You know why I find it so addictive? It's just too easy to read.
Have you ever gone onto other forums or posts on other websites D or other medical issues? They just aren't as user friendly, and the posts just don't jump out.

Thanks Jeff, for making this forum so easy to use and so easy to get info from:)

Honestly, if not for ALL of you,these past 2 wks, I don't think I would be funtioning at the level I am now. When he was first dx 2 wks ago today, I was telling everyone we knew. Some I have never heard back from since. I see parents back away at school as if its catchy. Here I can speak my thoughts get advice and not feel soo alone. Its meant the world to me to speak/write about all this and a great comfort, Yes I too leave computer on this site and refresh most everytime I walk by to see what new post is out there, Thx everyone!! Jennifer

I think this is a great place. You can talk to people who know what your going through. If youve had an experience with your d child someone else has usually been through the same thing.

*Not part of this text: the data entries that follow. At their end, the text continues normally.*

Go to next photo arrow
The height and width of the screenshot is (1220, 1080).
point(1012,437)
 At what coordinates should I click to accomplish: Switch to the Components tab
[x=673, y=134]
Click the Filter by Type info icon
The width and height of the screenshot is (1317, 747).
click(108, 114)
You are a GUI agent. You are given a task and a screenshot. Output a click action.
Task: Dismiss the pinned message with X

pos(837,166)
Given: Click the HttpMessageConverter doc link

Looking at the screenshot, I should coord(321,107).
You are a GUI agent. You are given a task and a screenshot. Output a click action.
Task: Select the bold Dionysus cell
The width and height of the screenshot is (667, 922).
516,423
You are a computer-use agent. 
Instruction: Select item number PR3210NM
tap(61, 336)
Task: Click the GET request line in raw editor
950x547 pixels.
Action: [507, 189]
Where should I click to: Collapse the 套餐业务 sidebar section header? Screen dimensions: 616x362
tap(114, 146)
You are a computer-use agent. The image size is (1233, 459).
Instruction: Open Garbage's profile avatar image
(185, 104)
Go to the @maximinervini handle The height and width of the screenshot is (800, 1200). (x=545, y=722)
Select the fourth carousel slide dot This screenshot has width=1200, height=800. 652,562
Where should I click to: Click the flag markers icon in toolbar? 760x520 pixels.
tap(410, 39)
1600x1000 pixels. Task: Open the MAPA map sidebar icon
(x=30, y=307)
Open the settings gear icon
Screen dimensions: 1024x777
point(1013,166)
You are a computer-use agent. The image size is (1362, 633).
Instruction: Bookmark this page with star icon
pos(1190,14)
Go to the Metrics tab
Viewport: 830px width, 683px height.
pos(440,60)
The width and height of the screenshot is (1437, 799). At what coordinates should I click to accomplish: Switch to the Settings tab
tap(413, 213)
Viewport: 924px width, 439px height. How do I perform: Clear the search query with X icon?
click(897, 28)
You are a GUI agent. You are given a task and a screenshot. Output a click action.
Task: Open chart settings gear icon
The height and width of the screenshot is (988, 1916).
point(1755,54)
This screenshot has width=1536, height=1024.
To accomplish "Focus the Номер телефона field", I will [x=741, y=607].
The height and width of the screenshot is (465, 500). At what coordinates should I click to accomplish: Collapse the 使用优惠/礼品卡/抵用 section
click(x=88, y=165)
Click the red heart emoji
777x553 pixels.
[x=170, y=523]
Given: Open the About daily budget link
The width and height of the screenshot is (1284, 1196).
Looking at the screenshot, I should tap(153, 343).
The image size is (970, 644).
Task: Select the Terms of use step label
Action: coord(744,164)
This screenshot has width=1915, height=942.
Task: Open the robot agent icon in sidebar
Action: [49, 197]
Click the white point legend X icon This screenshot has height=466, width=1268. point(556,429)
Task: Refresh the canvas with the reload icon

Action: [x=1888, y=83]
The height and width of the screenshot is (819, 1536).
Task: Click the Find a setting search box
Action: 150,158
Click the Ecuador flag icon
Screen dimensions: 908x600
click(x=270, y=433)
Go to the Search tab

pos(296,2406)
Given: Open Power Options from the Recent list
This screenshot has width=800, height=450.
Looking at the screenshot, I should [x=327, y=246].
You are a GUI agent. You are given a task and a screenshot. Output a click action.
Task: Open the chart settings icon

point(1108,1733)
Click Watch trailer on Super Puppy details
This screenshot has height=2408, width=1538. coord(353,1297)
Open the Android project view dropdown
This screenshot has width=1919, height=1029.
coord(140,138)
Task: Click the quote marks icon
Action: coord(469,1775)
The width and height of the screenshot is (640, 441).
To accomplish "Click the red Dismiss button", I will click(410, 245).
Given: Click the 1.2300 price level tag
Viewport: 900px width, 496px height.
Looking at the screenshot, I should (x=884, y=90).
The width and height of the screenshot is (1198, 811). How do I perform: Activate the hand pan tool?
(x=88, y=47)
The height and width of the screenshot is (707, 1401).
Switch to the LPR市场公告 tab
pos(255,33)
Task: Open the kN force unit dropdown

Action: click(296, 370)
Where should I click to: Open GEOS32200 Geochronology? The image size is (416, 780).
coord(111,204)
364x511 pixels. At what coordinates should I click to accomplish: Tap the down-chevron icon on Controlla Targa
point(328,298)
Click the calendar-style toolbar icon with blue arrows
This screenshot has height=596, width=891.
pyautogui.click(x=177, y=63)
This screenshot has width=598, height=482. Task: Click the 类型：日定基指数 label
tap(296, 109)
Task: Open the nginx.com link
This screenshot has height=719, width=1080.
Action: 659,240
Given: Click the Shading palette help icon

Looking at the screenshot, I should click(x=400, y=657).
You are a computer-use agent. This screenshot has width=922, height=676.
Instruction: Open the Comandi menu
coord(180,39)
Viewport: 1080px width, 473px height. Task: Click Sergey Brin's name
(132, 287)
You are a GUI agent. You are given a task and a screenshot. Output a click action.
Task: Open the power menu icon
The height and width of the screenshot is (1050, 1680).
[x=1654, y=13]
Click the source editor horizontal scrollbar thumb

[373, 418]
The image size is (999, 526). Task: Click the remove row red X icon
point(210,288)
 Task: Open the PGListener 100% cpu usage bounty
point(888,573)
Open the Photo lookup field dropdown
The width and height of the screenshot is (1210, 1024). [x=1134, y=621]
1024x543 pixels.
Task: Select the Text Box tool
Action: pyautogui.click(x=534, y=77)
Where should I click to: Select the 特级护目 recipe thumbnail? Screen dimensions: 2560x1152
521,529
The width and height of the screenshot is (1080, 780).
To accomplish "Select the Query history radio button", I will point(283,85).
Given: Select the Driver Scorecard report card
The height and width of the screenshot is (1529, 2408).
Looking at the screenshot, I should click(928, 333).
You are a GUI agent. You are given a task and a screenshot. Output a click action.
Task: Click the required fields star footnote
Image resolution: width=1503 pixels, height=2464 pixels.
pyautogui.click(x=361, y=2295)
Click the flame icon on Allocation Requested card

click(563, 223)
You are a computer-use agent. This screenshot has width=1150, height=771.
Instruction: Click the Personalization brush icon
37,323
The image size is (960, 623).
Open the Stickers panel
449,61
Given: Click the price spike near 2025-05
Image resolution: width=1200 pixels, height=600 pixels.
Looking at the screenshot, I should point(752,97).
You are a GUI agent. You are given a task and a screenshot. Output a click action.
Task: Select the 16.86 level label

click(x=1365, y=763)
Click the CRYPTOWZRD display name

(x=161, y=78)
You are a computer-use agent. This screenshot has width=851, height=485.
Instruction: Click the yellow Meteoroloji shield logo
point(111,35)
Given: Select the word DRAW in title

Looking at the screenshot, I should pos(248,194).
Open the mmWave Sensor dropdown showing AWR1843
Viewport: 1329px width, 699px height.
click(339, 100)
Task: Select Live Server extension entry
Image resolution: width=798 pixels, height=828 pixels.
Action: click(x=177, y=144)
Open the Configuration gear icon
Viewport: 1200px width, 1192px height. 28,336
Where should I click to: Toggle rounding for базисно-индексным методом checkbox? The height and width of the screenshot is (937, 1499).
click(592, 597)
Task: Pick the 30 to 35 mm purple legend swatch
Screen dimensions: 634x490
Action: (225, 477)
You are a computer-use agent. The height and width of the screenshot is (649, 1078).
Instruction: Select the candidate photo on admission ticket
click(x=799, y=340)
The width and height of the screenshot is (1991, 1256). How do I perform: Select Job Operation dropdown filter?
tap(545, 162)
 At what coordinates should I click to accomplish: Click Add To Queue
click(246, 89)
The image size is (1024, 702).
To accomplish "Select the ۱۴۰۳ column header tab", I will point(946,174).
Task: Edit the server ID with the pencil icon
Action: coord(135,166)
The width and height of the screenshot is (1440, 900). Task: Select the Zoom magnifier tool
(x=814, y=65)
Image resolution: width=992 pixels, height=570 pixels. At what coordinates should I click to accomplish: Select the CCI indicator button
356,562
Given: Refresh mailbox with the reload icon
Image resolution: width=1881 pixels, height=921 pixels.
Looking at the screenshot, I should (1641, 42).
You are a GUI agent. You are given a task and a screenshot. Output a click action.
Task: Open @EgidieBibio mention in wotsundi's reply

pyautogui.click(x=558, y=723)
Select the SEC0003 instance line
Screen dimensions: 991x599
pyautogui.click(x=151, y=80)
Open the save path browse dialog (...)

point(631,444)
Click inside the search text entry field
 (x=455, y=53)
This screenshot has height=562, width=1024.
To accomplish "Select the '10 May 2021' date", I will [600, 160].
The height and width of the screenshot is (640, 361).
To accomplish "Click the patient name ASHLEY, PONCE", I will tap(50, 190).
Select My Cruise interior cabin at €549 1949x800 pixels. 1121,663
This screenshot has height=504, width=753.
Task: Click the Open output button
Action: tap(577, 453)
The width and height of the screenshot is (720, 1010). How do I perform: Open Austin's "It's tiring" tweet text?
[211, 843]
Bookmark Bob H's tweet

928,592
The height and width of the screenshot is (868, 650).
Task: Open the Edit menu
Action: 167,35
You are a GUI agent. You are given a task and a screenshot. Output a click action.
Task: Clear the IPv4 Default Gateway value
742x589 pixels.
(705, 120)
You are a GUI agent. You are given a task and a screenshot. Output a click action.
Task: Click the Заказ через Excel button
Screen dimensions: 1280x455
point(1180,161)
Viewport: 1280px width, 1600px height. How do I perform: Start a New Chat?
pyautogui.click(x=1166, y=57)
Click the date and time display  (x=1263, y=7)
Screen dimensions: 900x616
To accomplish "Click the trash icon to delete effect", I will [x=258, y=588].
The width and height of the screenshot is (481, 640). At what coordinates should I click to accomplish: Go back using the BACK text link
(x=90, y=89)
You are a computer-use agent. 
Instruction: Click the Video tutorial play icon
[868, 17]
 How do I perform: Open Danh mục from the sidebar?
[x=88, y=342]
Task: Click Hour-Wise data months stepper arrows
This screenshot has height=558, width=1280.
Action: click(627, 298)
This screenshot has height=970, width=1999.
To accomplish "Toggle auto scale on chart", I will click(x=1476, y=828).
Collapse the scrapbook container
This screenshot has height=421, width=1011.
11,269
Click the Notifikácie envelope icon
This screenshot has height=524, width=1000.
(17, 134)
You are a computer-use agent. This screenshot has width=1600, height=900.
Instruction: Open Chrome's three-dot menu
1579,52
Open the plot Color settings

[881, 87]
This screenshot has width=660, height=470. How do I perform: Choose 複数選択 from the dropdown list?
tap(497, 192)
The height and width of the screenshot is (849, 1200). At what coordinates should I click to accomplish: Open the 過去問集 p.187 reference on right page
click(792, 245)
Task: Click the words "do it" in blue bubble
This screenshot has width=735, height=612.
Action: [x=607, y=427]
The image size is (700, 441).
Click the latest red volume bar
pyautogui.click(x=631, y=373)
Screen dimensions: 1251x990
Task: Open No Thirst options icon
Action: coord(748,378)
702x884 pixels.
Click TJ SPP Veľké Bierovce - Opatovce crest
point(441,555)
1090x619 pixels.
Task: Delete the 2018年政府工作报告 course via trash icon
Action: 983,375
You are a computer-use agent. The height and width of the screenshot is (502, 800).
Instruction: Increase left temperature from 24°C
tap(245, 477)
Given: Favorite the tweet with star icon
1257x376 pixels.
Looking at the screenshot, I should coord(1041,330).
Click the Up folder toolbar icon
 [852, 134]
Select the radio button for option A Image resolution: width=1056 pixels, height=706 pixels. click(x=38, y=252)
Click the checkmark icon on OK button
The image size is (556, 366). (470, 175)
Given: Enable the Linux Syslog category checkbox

You can be honest about bs numbers etc and not feel like people think your not doing things right.

I think the best thing about this place is that no matter what your question is or how dumb you think it may be there is ALWAYS somebody here with an answer for you.

Saves me a fortune in doctors bills.... ;)

Even though I still feel very "new" to D and CWD(and have never before posted ANYTHING to a forum before here and was SCARED to death the first time):eek: ...I often find myself saying..."my friend was telling me that her daughter with diabetes had...." or "my friend who has a daughter/son with diabetes said that when they eat pizza they use the combo bolus..." my DH looks at me like I am crazy, but he has figured out where my new "friends" are coming from. So I appreciate all of my new friends so much:D ...I have learned so much from all of you...and you have helped me through the last 4 months with D and these first 10 days of pumping (YEAH!!!) and I don't know if my happiest day will be when Ainslee gets her cure or when each of you gets yours!:cwds:

I love it here, too :).

(Will be back in full force soon - been soooo busy!)

If my work ever pulled my internet records, I think I'd be fired! Seriously, I love this forum. It's been so helpful for many reasons.

I don't know if my happiest day will be when Ainslee gets her cure or when each of you gets yours!:cwds:

That brought tears to my eyes. My sentiments exactly.